Enrico IV di L. Pirandello

 

Il protagonista di questo dramma pirandelliano, rappresentato per la prima volta a Milano nel 1922 e che abbiamo insieme apprezzato nella produzione della RAI per la regia di Giorgio De Lullo e l’interpretazione di Romolo Valli , “recita”  da circa 20 anni la “parte” di Enrico IV di Germania in una villa adibita a reggia, da folle per 12 anni e da folle-cosciente per 8 anni. Venti anni prima era stata organizzata, per una festa di carnevale, una “cavalcata” in costume; a quel tempo egli, innamorato di una giovane nobildonna di nome Matilde, aveva scelto di mascherarsi da Enrico IV, per poter “essere ai suoi piedi” implorante come l’Enrico IV storico della lotta per le investiture (1000-1100) che, scomunicato dal Papa Gregorio VII si reco’ da lui e si umilio’ a Canossa, castello della contessa Matilde di Toscana.
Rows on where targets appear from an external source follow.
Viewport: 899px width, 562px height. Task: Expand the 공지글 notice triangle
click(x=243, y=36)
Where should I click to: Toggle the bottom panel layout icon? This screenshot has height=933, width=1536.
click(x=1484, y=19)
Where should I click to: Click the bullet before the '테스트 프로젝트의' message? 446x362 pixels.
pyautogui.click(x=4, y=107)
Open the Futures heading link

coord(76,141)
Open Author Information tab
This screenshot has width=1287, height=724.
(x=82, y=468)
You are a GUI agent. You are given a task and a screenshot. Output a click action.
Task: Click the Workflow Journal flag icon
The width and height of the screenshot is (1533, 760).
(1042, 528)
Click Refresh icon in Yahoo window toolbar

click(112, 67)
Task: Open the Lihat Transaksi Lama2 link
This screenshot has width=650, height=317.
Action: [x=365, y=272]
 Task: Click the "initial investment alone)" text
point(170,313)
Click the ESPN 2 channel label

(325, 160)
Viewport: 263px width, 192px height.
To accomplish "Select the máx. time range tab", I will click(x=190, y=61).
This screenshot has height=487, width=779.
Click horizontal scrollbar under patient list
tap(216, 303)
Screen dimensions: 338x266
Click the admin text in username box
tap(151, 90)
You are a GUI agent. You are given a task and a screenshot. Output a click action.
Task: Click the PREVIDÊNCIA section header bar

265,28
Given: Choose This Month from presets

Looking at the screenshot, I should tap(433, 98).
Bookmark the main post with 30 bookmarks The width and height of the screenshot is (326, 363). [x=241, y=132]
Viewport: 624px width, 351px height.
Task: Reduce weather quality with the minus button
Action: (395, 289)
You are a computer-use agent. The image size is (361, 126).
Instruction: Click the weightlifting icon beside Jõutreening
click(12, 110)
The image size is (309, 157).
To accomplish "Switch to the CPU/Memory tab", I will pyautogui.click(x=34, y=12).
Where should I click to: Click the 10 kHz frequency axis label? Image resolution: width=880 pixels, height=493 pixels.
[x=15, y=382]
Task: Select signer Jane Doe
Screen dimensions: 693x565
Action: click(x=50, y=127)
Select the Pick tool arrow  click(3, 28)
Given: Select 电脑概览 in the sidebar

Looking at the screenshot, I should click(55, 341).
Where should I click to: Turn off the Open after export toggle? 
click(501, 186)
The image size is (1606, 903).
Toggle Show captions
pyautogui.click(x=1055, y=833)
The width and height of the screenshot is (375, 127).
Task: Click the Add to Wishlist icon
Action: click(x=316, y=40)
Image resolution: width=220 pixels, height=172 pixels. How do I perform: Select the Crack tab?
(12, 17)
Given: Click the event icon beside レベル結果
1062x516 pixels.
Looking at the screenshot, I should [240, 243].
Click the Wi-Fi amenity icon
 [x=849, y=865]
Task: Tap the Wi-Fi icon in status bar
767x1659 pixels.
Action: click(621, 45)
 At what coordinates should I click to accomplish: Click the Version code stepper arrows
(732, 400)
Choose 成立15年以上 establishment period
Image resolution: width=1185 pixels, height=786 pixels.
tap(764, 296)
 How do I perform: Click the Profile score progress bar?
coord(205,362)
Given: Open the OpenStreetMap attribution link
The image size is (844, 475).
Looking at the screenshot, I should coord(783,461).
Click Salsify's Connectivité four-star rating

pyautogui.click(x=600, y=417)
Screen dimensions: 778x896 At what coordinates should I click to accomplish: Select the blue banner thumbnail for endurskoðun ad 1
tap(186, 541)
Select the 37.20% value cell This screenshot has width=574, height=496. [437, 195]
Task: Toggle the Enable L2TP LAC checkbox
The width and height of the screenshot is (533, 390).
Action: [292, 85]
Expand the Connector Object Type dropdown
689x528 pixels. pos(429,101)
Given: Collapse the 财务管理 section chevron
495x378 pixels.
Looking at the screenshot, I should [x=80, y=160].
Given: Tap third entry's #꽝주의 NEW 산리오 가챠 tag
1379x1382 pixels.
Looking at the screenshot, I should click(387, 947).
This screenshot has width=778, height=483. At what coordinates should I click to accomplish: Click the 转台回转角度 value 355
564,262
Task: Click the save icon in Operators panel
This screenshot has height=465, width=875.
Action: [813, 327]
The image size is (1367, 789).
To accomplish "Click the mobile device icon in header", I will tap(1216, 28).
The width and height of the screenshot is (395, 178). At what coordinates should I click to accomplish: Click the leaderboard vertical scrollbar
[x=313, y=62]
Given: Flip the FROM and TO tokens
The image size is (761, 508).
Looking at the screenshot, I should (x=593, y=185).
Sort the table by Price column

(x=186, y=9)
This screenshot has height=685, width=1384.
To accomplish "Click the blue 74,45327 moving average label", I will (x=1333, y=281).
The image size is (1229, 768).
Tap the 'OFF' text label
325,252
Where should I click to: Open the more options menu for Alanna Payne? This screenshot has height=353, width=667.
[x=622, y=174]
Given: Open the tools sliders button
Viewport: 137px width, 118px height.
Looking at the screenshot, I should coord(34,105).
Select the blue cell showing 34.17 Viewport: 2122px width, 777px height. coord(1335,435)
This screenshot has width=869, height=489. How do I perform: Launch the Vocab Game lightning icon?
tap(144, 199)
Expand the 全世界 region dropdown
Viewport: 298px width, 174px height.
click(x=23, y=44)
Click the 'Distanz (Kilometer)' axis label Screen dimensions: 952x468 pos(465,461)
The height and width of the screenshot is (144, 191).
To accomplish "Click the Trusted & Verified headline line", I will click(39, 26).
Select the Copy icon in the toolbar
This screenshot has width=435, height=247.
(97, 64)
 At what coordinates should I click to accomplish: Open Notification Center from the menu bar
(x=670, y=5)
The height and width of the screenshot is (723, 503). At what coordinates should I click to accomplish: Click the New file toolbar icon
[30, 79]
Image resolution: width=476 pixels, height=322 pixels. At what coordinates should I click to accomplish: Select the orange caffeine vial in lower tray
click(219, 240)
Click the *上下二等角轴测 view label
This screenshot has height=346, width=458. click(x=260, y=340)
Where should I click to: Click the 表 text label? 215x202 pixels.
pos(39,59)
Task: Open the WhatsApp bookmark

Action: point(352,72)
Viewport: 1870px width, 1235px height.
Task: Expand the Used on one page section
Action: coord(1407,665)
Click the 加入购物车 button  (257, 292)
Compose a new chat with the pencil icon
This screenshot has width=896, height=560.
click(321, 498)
Durante la cavalcata in costume, per un incidente provocato volontariamente da un rivale in amore, il barone Tito, Enrico, cadendo da cavallo, aveva battuto la testa e e si era “fissato” nel personaggio interpretato per gioco; dopo 12 anni si era svegliato da quello stato di follia, ma guardandosi intorno, si era reso conto che “tutto era finito”: che egli era invecchiato senza aver vissuto la sua vita: che “era arrivato con una fame da lupo ad un banchetto bell’e sparecchiato”(gli amici lo avevano tradito, il suo posto nel cuore della donna che amava era stato preso da un altro, ecc.); aveva allora deciso di continuare quella finzione : “preferii restare pazzo e vivere con la piu’ lucida coscienza la mia pazzia”  per vendicarsi della vita chelo aveva in qualche modo privato della sua,  pazzo cosciente, in contrasto “con chi vive agitatamente, senza saperla e senza vederla la sua pazzia” (tutti gli altri).
Questa vita di finzione continuata ha avuto pure un suo equilibrio: il re ha vissuto con la sua corte, 4 giovani Consiglieri Segreti (Landolfo,  Arialdo, Ordulfo,  Bertoldo) che gli hanno fanno compagnia e ha recitato al meglio la vita storica del personaggio che gli si e’ incollato addosso; ma questo equilibrio e’ stato rotto dalla visita organizzata dal nipote marchese Carlo, che ha introdotto nella villa-reggia la marchesa Matilde, la stessa donna amata da Enrico, invecchiata e sfiorita, con quello che ora e’ il suo amante,  il barone Tito, la sua fidanzata Frida, figlia della marchesa, somigliantissima alla madre ventenne, ed uno psichiatra, borioso e incompetente, allo scopo di effettuare un esperimento di guarigione sul “pazzo”: tentare di shock-are il “malato” facendogli vedere in carne ed ossa la “Matilde” di allora  e la “Matilde” di adesso, entrambe in costume da “Matilde di Canossa” ...Ma questa volta la finzione genera veramente la follia nell’Enrico IV che, tradito dai suoi Consiglieri che hanno resa nota la sua “guarigione”,  accusa tutti i presenti di pazzia; egli  vorrebbe ora avere per se’ la Matilde giovane, che gli “spetta di diritto”, come dice lui stesso, esasperato e infuriato; ma quando il barone Tito  gliela vuol strappare dalle braccia,  fulmineamente, cavando la spada dal fianco di Landolfo, lo ferisce al ventre (e lo uccide).

“ Ora si’... per forza... (chiama attorno a se’ i 3 consiglieri rimasti Landolfo, Arialdo, Ordulfo, come a ripararsi) qua insieme, qua insieme... e per sempre!”